Tasks to carry out:
- A) Return the part of the passage on morphogenetic fields that runs from "After ten years" up to and including "something really new.", copied word for word.
- B) In the passage on morphogenetic fields, what did Hans Spemann receive in 1935, and for what work?
- C) Continue the passage on morphogenetic fields from its final sentence.

======== Text under study ========

This is, of course, a controversial hypothesis.
The fields of morphogenesis
My interest in these new kind of fields first developed while I was doing research on the development of plants at Cambridge University. To start with, I was concerned only with one particular kind of morphic field, namely morphogenetic fields.
How do plants grow from spores or seeds into the characteristic form of their species? How do the leaves of ferns, oaks and bamboos take up their shapes? These are questions to do with what biologists call morphogenesis, the coming-into-being of form (Greek: morphe = form; genesis = coming into being), one of the great unsolved problems of biology.
In ancient Greece, philosophies of form fell into two main categories. Following Plato, the forms of living organisms were seen as imperfect copies of transcendent archetypes, or ideal Forms. Plato’s student Aristotle thought that the Forms of animals and plants were shaped by their souls, which contained the form of the body and attracted the developing organism towards the characteristic form of its species. A similar idea continued in Europe in the Vitalist tradition in biology. But by the late nineteenth century the mechanistic school of thought predominated, seeing all morphogenesis as a mechanistic process determined by inherited chemicals, which are now identified with DNA.
The naive approach is simply to say that morphogenesis is genetically programmed. Different species just follow the instructions in their genes. But a few moments’ reflection shows that this reply won’t do. All the cells of the body contain the same genes. In your body the same genetic program is present in your eyes, kidneys and fingers. If they are all programmed identically, then how do they develop so differently?
Thanks to the great triumphs of molecular biology, we know what genes actually do. Some code for the sequence of amino acids in proteins; others are involved in the control of protein synthesis. They enable organisms to make particular proteins. But these alone cannot account for form. Your arms and your legs are chemically identical. If ground up and analyzed biochemically, they would be indistinguishable. But they have different shapes. Something other than the genes and the proteins they code for is needed to explain their form.
Biologists who study the development of form in plants and animals have long been aware of these problems, and since the 1920s many have adopted the idea that developing organisms are shaped by fields called morphogenetic fields. These are rather like invisible blueprints that underlie the form of the growing organism. But they are not, of course, designed by an architect, any more than a “genetic program” is supposed to be designed by a computer programmer. They are fields: self-organizing regions of influence, analogous to magnetic fields and other recognized fields of nature.
But no one knows what these fields are or how they work. Most biologists assume that they will at some time in the future be explained in terms of regular physics and chemistry. This is no more than an act of faith.
After ten years of research in developmental biology, I came to the conclusion that these fields were not just a way of talking about standard mechanistic processes, but something really new.
The idea of morphogenetic fields was first put forward by Alexander Gurwitsch in 1920. The idea of morphogenetic fields was proposed independently by Gurwitsch in Russian in 1922, Hans Spemann in Germany in 1924 and Paul Weiss in Vienna in 1926. All were leading developmental biologists, and Spemann received the Nobel Prize in 1935 for his work on embryology. These field theories were widely influential at the time, but with the rise of genetics and molecular biology were eclipsed as the fashion shifted towards a bottom-up explanation of morphogenesis in terms of molecular mechanisms, rather than the top-down holistic approach that was intrinsic to the field concept.

======== Available data ========

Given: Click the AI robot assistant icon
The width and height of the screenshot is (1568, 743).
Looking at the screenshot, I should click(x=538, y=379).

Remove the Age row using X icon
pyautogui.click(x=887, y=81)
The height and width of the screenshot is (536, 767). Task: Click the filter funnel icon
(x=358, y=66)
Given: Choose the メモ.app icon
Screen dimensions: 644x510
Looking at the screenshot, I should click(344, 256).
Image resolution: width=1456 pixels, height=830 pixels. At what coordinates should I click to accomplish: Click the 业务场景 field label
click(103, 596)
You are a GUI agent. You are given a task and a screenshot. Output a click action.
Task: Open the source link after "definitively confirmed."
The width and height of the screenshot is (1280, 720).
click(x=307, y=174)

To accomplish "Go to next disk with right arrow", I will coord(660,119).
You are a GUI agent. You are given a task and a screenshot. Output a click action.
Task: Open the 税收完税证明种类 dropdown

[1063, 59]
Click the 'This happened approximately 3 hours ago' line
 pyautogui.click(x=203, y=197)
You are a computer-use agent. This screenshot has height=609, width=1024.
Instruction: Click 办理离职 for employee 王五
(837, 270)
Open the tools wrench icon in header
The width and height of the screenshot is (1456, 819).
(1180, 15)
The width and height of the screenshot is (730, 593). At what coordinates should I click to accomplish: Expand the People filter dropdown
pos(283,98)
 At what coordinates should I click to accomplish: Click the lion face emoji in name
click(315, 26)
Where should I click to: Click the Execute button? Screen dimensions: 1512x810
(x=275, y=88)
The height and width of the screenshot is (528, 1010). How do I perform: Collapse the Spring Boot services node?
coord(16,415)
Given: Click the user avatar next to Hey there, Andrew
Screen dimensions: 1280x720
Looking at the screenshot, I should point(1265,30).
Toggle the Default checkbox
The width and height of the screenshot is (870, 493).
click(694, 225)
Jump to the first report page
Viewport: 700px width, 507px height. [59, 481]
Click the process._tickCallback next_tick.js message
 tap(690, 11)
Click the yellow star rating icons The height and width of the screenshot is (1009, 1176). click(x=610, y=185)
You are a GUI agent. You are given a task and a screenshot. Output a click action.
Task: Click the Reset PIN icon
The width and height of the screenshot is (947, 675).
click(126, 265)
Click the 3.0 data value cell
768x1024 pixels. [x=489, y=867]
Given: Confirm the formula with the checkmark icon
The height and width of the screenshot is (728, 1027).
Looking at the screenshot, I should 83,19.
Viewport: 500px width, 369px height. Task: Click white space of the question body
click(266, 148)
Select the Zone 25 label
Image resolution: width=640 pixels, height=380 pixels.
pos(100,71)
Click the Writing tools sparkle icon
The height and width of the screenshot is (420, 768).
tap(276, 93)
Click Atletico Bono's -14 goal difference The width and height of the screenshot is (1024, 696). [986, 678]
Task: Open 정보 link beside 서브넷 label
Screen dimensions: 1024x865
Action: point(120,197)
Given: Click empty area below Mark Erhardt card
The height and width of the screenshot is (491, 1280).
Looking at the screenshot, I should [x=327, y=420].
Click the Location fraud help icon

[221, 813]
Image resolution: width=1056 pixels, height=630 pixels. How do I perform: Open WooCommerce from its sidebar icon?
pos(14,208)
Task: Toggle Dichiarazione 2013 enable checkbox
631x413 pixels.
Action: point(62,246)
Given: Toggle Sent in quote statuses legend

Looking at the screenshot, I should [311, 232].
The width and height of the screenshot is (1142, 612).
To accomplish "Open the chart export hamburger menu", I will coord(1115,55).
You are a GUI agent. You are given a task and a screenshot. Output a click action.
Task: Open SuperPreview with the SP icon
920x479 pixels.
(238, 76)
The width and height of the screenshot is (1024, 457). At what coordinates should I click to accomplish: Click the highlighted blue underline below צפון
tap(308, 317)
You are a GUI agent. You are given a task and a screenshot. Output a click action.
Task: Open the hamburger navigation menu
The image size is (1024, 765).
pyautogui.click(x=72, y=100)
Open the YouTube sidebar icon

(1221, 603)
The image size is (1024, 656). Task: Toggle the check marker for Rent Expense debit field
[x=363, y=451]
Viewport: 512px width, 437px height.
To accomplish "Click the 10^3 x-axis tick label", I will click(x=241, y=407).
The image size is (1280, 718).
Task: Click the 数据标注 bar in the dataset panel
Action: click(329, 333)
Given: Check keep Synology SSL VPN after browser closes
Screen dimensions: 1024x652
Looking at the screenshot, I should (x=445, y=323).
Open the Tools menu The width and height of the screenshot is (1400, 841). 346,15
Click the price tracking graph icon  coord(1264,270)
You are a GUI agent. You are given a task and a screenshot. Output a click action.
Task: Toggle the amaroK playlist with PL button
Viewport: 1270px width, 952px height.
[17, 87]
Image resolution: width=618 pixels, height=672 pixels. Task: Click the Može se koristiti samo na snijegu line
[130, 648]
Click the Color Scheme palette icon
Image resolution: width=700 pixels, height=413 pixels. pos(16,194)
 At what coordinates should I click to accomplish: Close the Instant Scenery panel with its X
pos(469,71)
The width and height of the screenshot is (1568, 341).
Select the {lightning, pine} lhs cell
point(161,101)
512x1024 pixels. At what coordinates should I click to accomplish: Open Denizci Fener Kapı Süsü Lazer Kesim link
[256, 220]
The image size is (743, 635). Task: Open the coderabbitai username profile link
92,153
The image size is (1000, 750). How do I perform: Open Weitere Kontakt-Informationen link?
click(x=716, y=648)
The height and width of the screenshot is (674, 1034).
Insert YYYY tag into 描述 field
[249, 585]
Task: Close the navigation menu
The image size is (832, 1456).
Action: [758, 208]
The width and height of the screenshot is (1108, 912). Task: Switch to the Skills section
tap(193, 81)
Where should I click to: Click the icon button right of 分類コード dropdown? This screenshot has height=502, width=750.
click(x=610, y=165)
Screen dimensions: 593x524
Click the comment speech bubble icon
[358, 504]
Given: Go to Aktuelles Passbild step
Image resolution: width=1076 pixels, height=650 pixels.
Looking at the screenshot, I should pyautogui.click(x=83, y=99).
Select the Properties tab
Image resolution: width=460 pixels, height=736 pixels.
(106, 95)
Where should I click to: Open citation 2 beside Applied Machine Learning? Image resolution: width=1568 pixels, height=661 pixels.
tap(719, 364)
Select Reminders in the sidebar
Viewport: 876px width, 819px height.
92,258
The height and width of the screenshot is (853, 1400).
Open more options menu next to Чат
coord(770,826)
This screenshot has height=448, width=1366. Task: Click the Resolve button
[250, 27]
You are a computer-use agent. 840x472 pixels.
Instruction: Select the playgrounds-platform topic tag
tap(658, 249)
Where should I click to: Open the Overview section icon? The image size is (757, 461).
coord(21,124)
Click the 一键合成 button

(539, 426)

========

Activity answers:
- A)
After ten years of research in developmental biology, I came to the conclusion that these fields were not just a way of talking about standard mechanistic processes, but something really new.

- B) He received the Nobel Prize for his work on embryology.

- C)
The hypothesis of morphic fields
This was the starting point for my own development of the hypothesis of morphic fields first proposed in my book A New Science of Life1Sheldrake, R. (1981; third edition, 2009) A New Science of Life: The Hypothesis of Formative Causation. Icon Books, London. and further developed in The Presence of the Past.2Sheldrake, R. (1988a; second edition, 2011) The Presence of the Past: Morphic Resonance and the Habits of Nature. Icon Books, London.
All self-organizing systems are wholes made up of parts, which are themselves wholes at a lower level, such as atoms in molecules and molecules in crystals. The same is true of organelles in cells, cells in tissues, tissues in organs, organs in organisms, organisms in social groups. At each level, the morphic field gives each whole its characteristic properties, and interconnects and coordinates the constituent parts.
The fields responsible for the development and maintenance of bodily form in plants and animals are called morphogenetic fields. In animals, the organization of behaviour and mental activity depends on behavioural and mental fields. The organization of societies and cultures depends on social and cultural fields.3Sheldrake (1981), op. cit. All these kinds of organizing fields are morphic fields.4Sheldrake (1988a), op. cit.
Morphic fields are located within and around the systems they organize. Like quantum fields, they work probabilistically. They restrict, or impose order upon, the inherent indeterminism of the systems under their influence. Thus, for example, a protein field organizes the way in which the chain of amino acids (the “primary structure,” determined by the genes) coils and folds up to give the characteristic three-dimensional form of the protein, “choosing” from among many possible structures, all equally possible from an energetic point of view. Social fields coordinate the behaviour of individuals within social groups, for example the behaviour of fish in schools, or birds in flocks.5Ibid., Chapters 13 and 14.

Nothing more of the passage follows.